Dabei verfolgt das Regime das Ziel, so weit wie möglich wieder die Kontrolle über das Land zu gewinnen, die bewaffnete Opposition zu einer beherrschbaren „Terrorgefahr“ zu machen und die politischen Gegner zu einer irrelevanten Exilbewegung zu degradieren. Zugleich verstärken sich Hinweise darauf, dass die USA die geheime Unterstützung syrischer Rebellen wieder aufgenommen haben, um gemeinsam mit Saudi-Arabien   von Jordanien aus eine „Südfront“ gegen das Assad-Regime aufzubauen. Nach Berichten aus der Region gelangen Unmengen von kleinen Waffen, Munition, Panzerfäusten und Granatwerfern zu Stützpunkten von Einheiten der „Freien Syrischen Armee“ (FSA) in Jordanien. Darunter sollen mobile Antiflugzeugraketen aus saudischen Arsenalen sein, die Riad auf US-Druck den Rebellen bisher vorenthalten hatte. Eine Umstrukturierung der FSA zählt zu den wichtigsten Vorbereitungen einer geplanten „Frühjahrsoffensive“, die, vom jordanischen Grenzgebiet gesteuert, in der syrischen Provinz Deraa beginnen und Damaskus erreichen soll.  

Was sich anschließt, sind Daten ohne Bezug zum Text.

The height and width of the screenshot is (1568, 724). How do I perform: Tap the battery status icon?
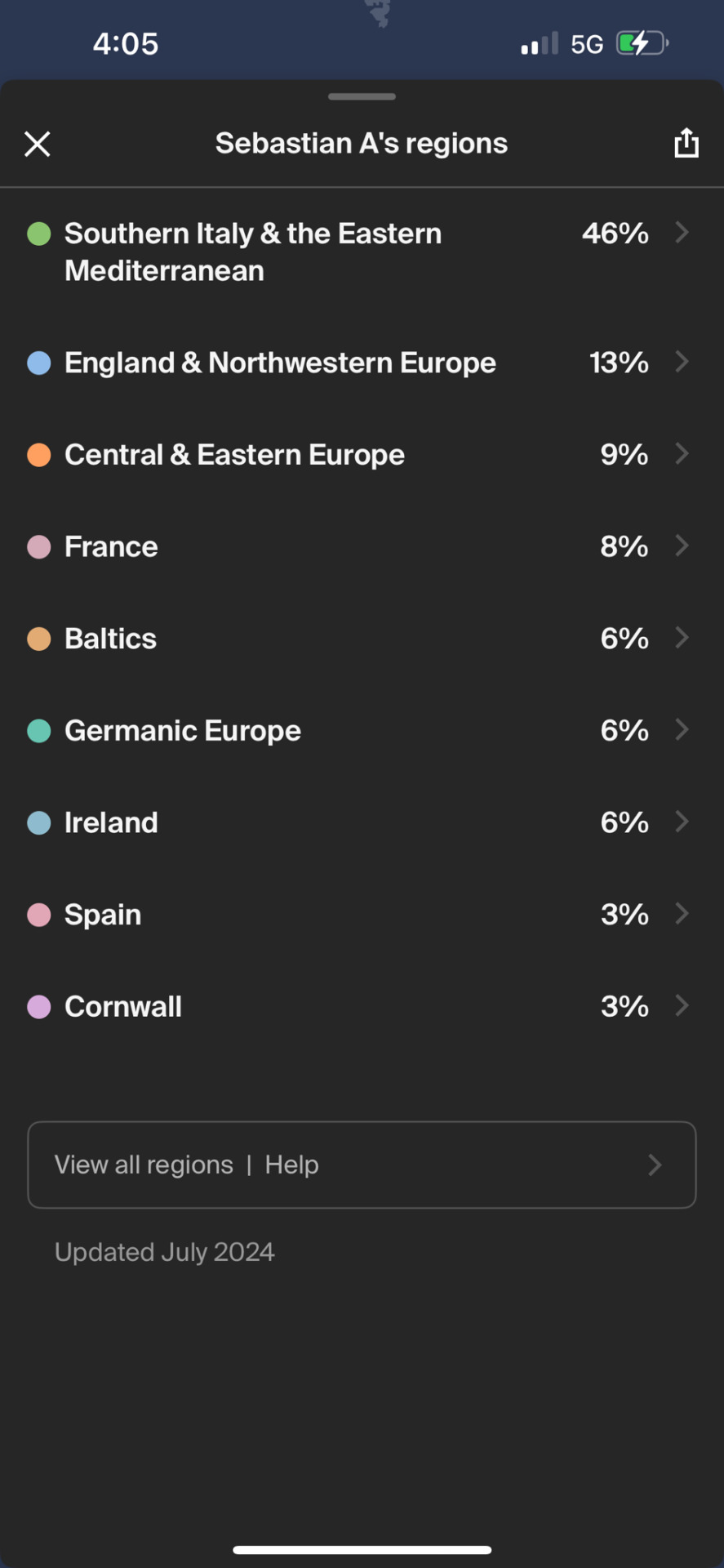coord(642,43)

Hauptempfänger der verstärkten Waffenlieferungen ist Bashar al-Zoubi, der neue Kommandant der „Südfront“, einer Koalition von 49 bewaffneten Gruppen mit insgesamt 30 000 Kämpfern. Al-Zoubi werden enge Beziehungen zu westlichen und arabischen Geheimdiensten sowie dem jordanischen König Abdullah nachgesagt. Er genießt unter den Stämmen in Südsyrien beträchtliches Ansehen und gilt als eine „Stimme der Mäßigung“, die sich für eine repräsentative Regierung einsetzt. Washington hofft, unter al-Zoubis Führung die gemäßigten Kräfte als Gegengewicht zu den mit dem Al-Kaida Netzwerk verbündeten Islamisten zu stärken, und baut auf al-Zoubis Autorität, damit die neuen Waffen nicht, wie im Norden, in die Hände der Islamisten fallen. Diese sind im Süden weit schwächer präsent als im Norden.  

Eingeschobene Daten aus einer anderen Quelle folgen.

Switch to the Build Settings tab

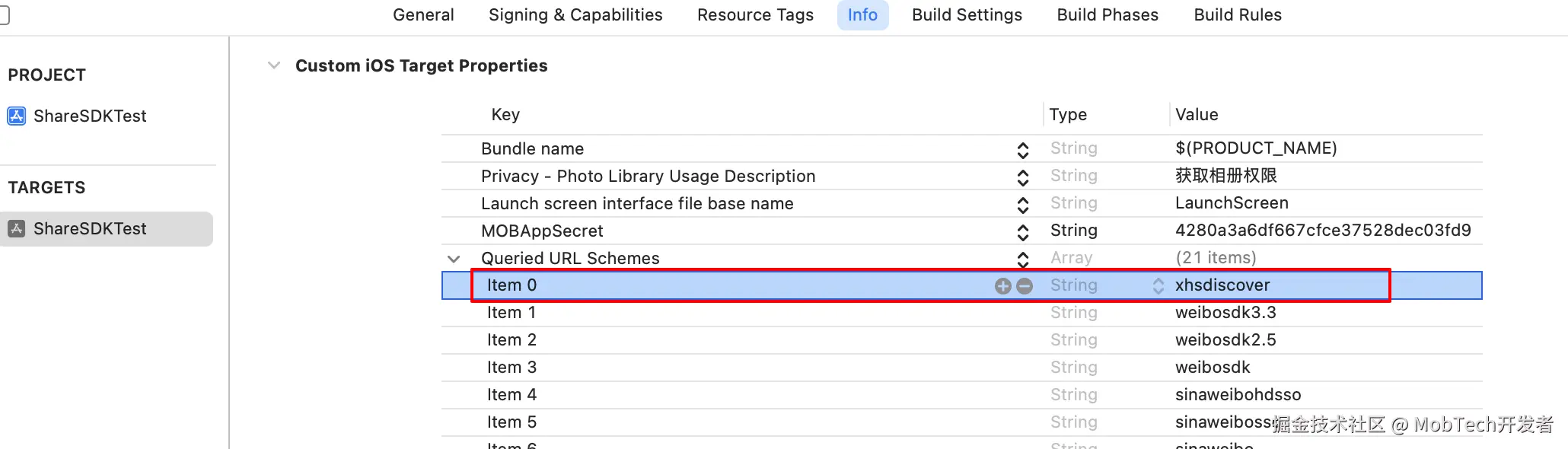click(967, 15)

Voraussetzung für einen Erfolg dieser Strategie, die den Sturm auf Damaskus zum Ziel hat, ist eine Vereinigung von Dutzenden Kampfgruppen unter al-Zoubis Führung. Das ist ein schwieriges Unterfangen, doch im Gegensatz zu Nordsyrien hat sich die FSA im Süden in die lokalen Gemeinschaften und Stammesverbände integriert, die eher bereit sein könnten, sich einer besser ausgerüsteten FSA unter al-Zoubi   anzuschließen. Vertreter der FSA sind davon überzeugt, dass die „Frühjahrsoffensive“ ihre letzte militärische Chance sei.

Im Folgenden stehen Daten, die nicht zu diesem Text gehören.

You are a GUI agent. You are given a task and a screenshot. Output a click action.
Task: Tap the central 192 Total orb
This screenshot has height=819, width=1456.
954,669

Sollte diese fehlschlagen, würden diese gemäßigten Rebellengruppen ihren Status und die Unterstützung von außen verlieren. Ziel der Offensive ist   eine Verschiebung des militärischen Gleichgewichts, um das Regime zu Verhandlungen zu zwingen. Für die gequälte syrische Bevölkerung bedeutet dies noch mehr Leid, noch mehr Blut und noch mehr Tote.